> _Work to complete_: Render the lines below, starting at the line that contains "Task: Click the green hexagon in Zinc logo" and ending at the line that contains "Action: coord(655,122)", as a JSON list of strings with one string per line and no blank lines. Leave the pictures out of your answer.

> _Exercise inputs_:
★ ★ ★

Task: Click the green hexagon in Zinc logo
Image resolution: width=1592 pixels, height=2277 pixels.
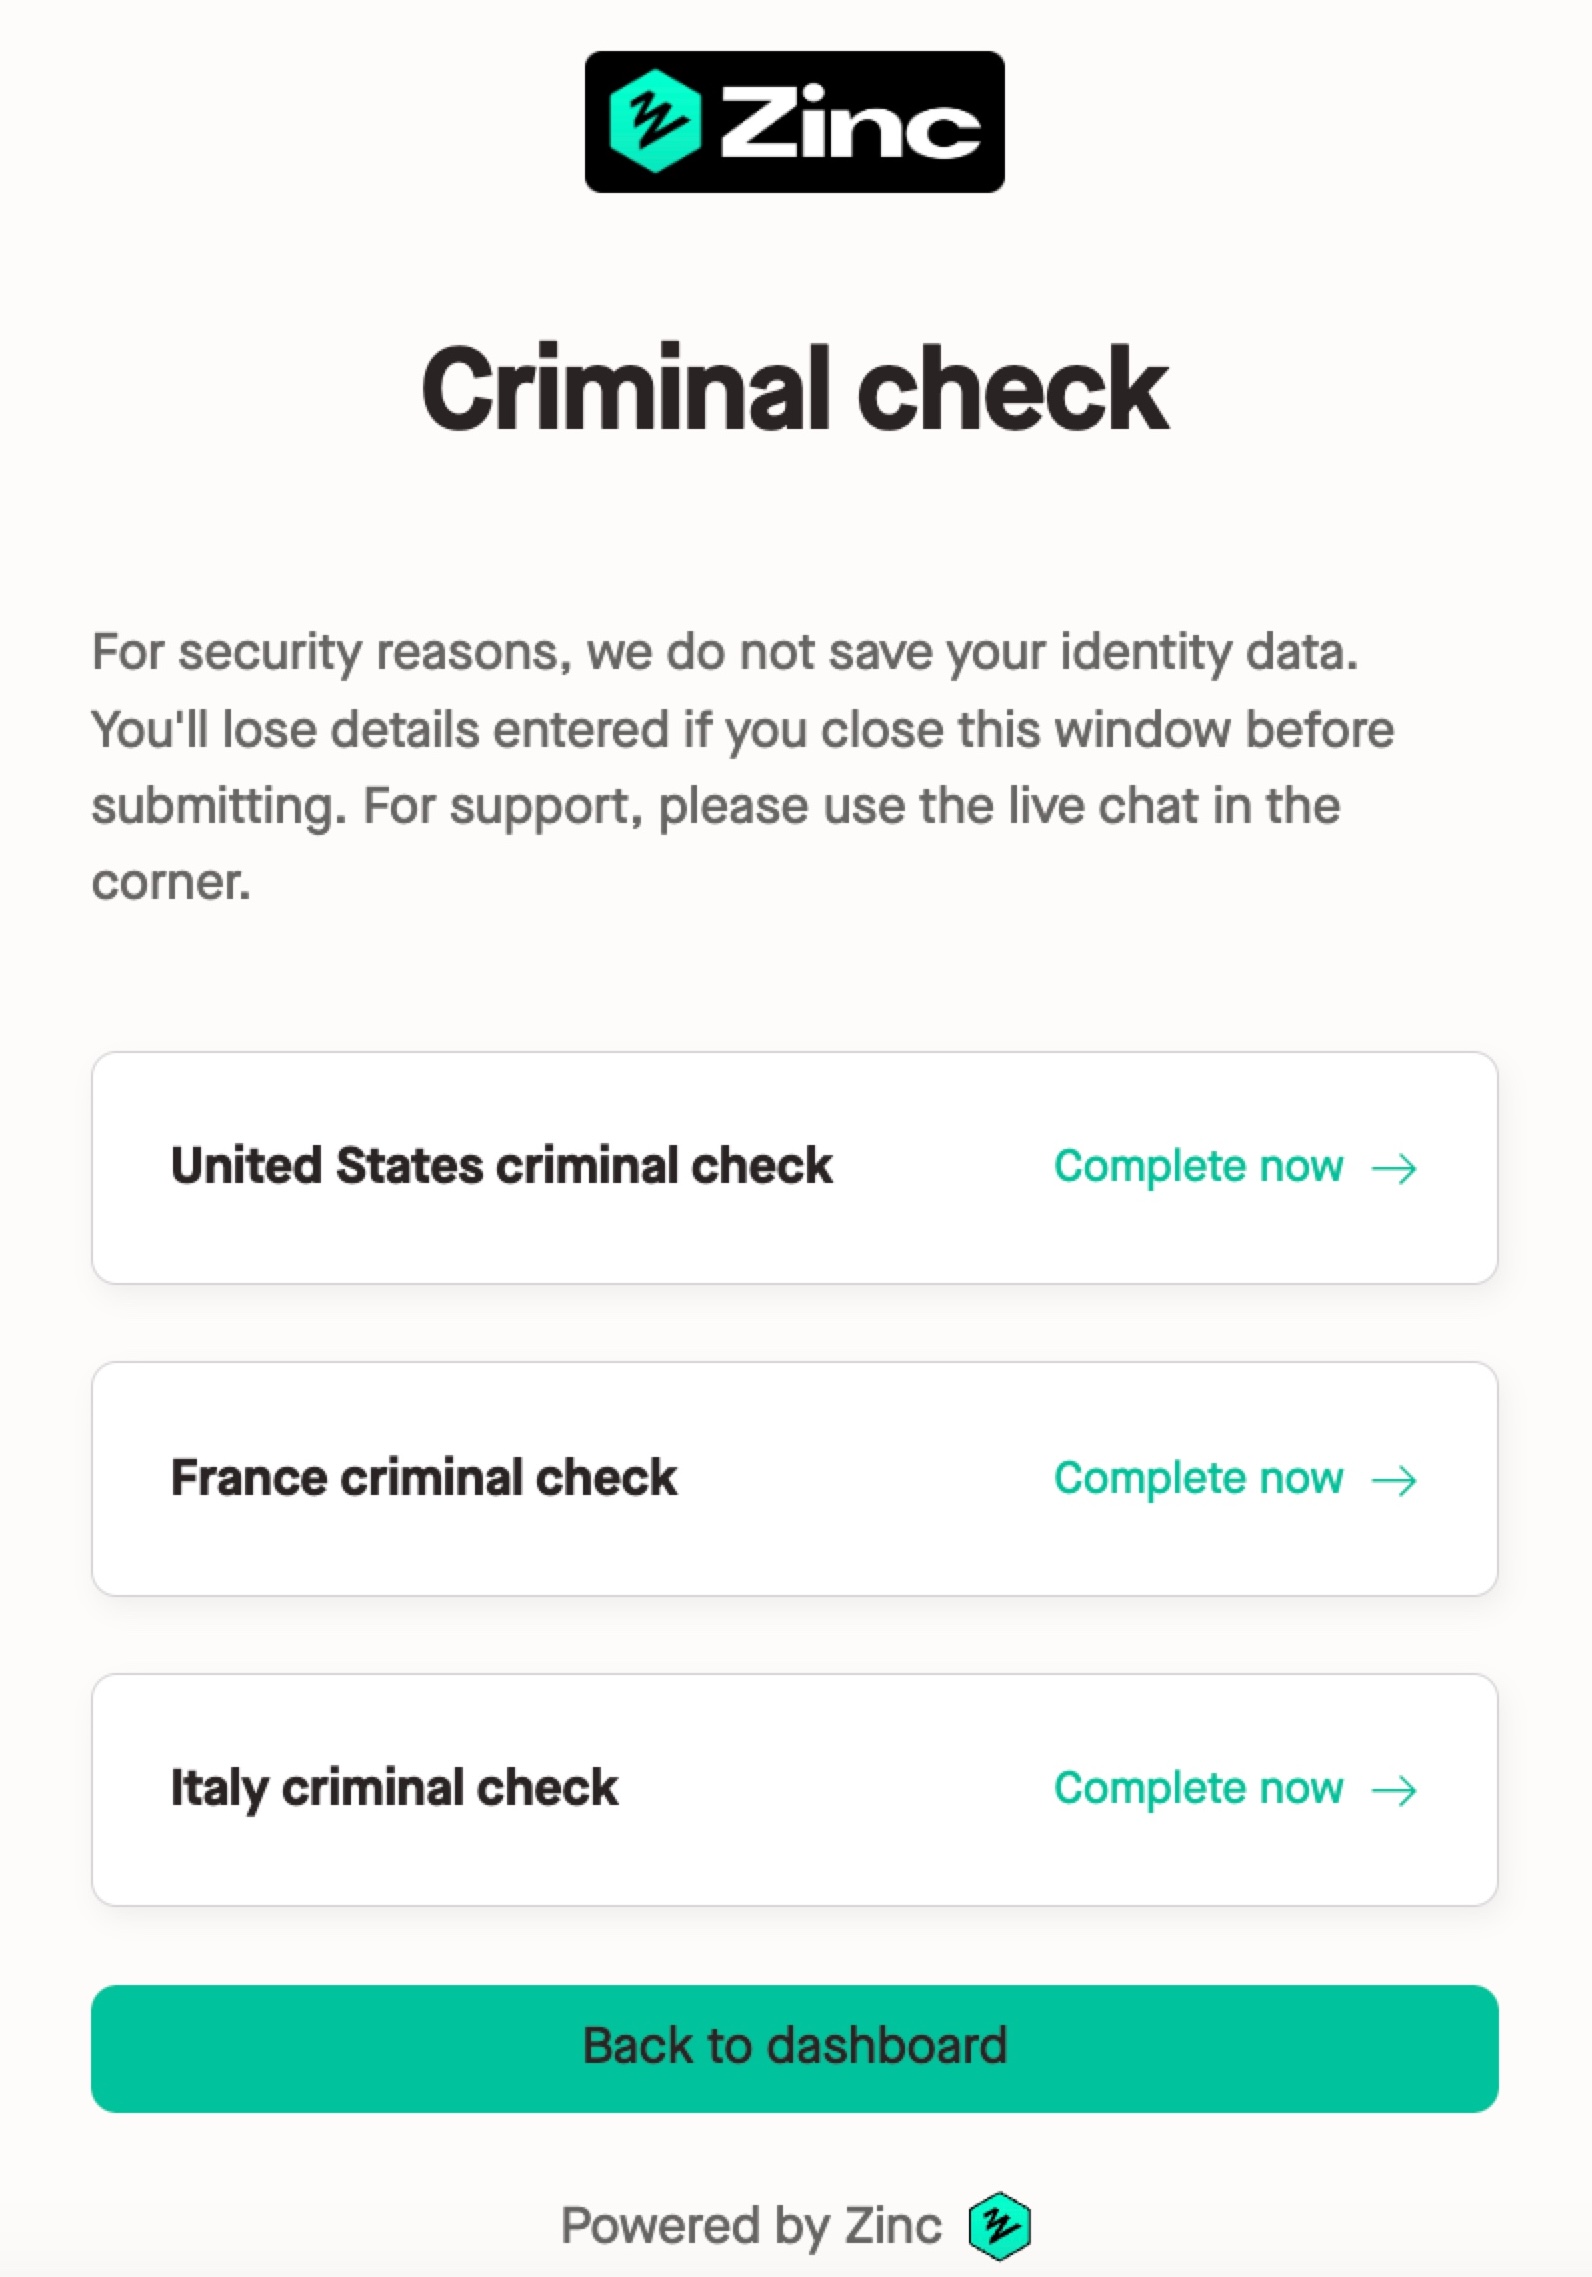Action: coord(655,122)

★ ★ ★

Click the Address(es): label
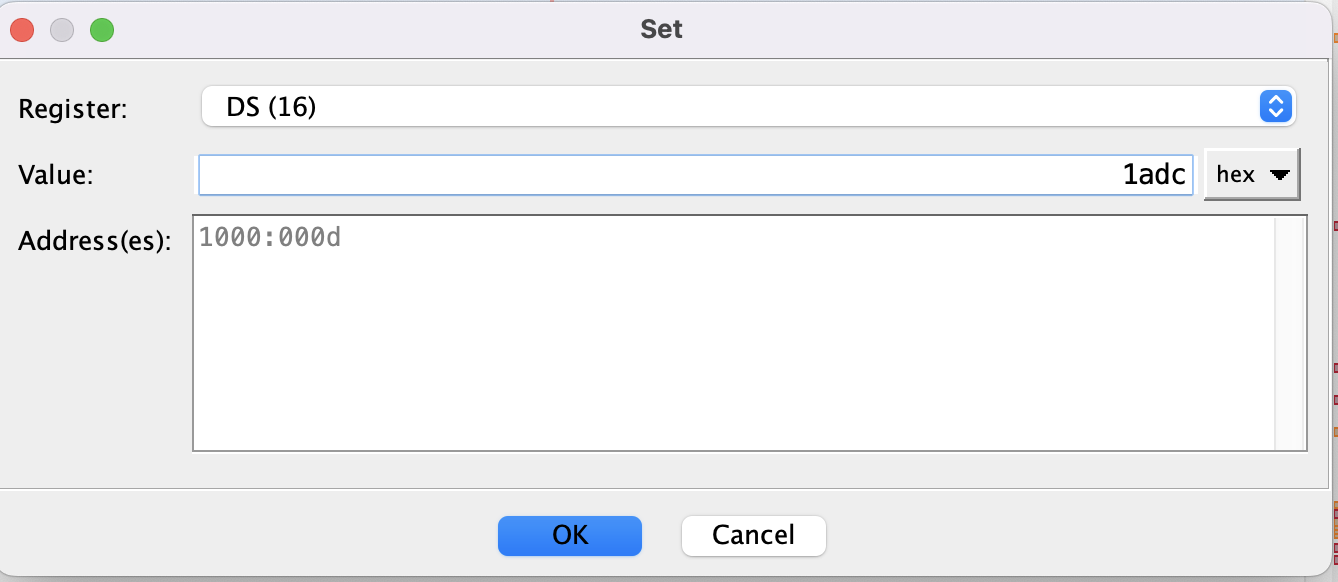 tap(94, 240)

★ ★ ★

> _Response to this task_:
[
  "Task: Click the green hexagon in Zinc logo",
  "Image resolution: width=1592 pixels, height=2277 pixels.",
  "Action: coord(655,122)"
]